INSTRUCTIONS TO FOLLOW: Repeat exactly the line containing "Where should I click to: Submit" and every line after it in the entries, and nothing besides.

(Stored items from a collection)

################

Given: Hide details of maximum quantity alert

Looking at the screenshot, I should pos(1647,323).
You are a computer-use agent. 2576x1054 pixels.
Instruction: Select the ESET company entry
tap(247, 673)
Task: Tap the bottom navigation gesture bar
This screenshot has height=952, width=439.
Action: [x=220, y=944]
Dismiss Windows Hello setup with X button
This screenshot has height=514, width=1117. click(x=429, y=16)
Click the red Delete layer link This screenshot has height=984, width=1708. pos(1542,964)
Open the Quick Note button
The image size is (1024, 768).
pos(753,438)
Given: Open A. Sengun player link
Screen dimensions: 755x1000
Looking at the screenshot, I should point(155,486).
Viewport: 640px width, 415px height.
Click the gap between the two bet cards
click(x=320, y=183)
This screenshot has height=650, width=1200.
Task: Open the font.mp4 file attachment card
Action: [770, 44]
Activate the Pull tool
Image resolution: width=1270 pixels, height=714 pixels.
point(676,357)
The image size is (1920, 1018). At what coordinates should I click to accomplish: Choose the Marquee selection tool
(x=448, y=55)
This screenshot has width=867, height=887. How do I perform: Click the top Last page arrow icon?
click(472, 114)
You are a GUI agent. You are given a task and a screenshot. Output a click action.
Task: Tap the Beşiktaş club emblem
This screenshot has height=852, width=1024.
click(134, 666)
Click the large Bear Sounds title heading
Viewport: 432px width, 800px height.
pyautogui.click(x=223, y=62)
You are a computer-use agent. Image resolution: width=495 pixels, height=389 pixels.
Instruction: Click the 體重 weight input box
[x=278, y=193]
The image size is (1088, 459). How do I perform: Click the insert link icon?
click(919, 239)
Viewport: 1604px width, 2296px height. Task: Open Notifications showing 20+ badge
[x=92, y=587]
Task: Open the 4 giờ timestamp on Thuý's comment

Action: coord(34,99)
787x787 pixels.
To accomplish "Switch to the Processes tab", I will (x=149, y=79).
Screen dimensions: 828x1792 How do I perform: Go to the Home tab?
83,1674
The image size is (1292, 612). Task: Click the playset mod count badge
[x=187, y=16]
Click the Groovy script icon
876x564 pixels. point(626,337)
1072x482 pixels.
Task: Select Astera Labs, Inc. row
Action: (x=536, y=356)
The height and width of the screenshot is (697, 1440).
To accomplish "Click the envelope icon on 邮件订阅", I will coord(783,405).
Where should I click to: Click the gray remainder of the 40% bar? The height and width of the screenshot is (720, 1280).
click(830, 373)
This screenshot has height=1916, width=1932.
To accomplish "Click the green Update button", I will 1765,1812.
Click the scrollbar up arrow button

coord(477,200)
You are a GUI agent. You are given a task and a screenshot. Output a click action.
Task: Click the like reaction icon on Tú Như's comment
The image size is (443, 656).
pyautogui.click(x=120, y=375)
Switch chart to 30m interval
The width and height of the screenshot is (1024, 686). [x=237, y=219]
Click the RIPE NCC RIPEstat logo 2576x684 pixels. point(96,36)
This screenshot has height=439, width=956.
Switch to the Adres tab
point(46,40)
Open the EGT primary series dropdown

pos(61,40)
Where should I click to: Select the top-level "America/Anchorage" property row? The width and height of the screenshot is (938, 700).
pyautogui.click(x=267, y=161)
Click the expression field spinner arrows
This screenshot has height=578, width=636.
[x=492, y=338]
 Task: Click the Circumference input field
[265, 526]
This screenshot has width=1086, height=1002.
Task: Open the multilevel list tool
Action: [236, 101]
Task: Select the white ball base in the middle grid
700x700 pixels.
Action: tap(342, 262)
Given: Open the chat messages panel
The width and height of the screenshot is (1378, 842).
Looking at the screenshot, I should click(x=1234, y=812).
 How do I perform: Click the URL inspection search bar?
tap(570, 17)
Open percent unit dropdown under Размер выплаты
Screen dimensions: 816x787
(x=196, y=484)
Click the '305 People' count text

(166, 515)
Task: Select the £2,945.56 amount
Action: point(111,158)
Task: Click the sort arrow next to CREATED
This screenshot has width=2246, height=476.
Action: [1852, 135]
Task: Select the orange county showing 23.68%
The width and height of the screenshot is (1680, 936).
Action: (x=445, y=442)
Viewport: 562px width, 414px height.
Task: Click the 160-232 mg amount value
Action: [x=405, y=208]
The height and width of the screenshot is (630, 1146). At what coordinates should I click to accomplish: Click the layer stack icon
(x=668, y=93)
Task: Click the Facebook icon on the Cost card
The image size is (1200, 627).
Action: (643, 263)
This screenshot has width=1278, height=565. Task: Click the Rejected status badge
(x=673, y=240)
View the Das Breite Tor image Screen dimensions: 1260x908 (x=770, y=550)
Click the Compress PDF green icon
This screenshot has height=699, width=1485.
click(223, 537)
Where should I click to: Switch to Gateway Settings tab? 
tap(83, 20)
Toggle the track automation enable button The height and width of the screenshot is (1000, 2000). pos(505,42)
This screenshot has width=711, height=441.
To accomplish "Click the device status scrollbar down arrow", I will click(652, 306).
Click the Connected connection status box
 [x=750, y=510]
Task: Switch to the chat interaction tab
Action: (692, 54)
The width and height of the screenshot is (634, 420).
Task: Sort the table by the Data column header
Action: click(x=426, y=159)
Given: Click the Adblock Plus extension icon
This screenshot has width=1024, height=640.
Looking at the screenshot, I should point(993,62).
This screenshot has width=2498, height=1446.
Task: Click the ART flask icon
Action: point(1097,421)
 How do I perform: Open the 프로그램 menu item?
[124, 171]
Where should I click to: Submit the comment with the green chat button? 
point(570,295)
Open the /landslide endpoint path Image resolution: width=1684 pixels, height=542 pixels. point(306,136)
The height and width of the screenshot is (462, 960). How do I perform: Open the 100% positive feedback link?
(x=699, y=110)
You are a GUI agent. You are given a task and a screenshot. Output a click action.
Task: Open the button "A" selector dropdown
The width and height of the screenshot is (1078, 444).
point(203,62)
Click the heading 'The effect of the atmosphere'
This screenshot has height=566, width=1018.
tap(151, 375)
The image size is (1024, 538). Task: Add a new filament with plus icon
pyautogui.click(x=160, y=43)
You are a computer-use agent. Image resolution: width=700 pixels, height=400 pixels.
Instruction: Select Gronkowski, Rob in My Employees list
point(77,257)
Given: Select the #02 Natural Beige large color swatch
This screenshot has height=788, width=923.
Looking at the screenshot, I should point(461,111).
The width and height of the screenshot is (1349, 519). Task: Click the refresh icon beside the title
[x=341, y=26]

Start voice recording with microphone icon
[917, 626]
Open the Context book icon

################

OUTPUT FOR THIS EXERCISE:
Where should I click to: Submit the comment with the green chat button? 
point(570,295)
Open the /landslide endpoint path Image resolution: width=1684 pixels, height=542 pixels. point(306,136)
The height and width of the screenshot is (462, 960). How do I perform: Open the 100% positive feedback link?
(x=699, y=110)
You are a GUI agent. You are given a task and a screenshot. Output a click action.
Task: Open the button "A" selector dropdown
The width and height of the screenshot is (1078, 444).
point(203,62)
Click the heading 'The effect of the atmosphere'
This screenshot has height=566, width=1018.
tap(151, 375)
The image size is (1024, 538). Task: Add a new filament with plus icon
pyautogui.click(x=160, y=43)
You are a computer-use agent. Image resolution: width=700 pixels, height=400 pixels.
Instruction: Select Gronkowski, Rob in My Employees list
point(77,257)
Given: Select the #02 Natural Beige large color swatch
This screenshot has height=788, width=923.
Looking at the screenshot, I should point(461,111).
The width and height of the screenshot is (1349, 519). Task: Click the refresh icon beside the title
[x=341, y=26]

Start voice recording with microphone icon
[917, 626]
Open the Context book icon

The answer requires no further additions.